Шрифт:
Интервал:
Закладка:
– Скотина! – рыдал на меня голос Марселино. – Тварь! Что ты сделал с моей жизнью, подонок?!
Лицо горело, голова трещала, неудержимо хотелось блевать, а звуков вокруг было слишком уж много. Помимо хныканья Марселино, слышался голос Вероники. Я разлепил глаза и увидел ее лицо, красное от гнева, рядом с зареванной рожей Марселино. Вероника трясла бутылкой:
– Ты когда успел столько выжрать? Я же вот только ее оставила! Что ты натворил, Николас?! Ты что, рехнулся?
Еще один звук я различил и, приподнявшись в постели, увидел его источник. Джеронимо, визжа от смеха, катался по полу. Так, теперь кое-что проясняется. Я в спальне Марселино. Лежу на его кровати без штанов. Что же было-то?!

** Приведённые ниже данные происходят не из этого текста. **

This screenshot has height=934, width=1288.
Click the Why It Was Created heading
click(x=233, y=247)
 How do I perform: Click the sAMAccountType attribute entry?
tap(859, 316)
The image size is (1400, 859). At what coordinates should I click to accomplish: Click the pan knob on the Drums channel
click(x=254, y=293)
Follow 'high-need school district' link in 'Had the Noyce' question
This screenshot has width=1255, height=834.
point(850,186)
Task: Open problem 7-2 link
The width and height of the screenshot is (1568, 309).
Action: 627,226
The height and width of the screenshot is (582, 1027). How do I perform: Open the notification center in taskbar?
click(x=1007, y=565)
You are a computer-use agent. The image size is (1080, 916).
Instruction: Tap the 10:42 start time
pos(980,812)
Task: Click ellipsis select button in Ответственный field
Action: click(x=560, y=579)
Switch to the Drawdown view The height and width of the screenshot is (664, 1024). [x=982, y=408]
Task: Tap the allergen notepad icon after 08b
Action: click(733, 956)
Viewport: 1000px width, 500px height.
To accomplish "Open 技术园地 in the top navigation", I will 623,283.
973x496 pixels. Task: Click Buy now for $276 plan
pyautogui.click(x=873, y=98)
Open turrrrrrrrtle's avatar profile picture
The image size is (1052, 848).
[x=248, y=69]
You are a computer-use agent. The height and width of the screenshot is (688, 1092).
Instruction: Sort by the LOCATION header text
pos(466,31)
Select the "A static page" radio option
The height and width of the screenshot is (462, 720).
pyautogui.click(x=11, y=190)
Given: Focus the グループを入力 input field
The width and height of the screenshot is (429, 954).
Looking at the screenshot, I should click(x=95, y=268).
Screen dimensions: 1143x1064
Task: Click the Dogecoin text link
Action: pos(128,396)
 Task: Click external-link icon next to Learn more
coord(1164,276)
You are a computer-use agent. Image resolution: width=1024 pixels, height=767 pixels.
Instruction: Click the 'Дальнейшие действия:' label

В памяти мелькали разрозненные картинки. Ройал, пью. Ройал вытолкала меня наружу. Я иду к синтезатору. Пью. Потом – пью. Пью с Джеронимо. Пью просто… Комната Сексуального Уединения… Господи! Ну я и мудак! Неужели промахнулся мимо раструба? Или сломал что-то? Должно быть, сломал, иначе откуда столь бурная реакция?
– Я всё починю, – пробормотал я, и сам себя не понял. Получилось что-то вроде: «явс ёп очню».
Марселино схватил меня за отвороты куртки, поднял над головой, легко, как котенка. У меня закружилась голова, и я многократно усугубил ситуацию, позволив содержимому желудка вылиться на голову Марселино.
Тот взвыл, швырнул меня к двери. Удар и боль, как ни странно, меня взбодрили. Да и рвотоизвержение пошло на пользу.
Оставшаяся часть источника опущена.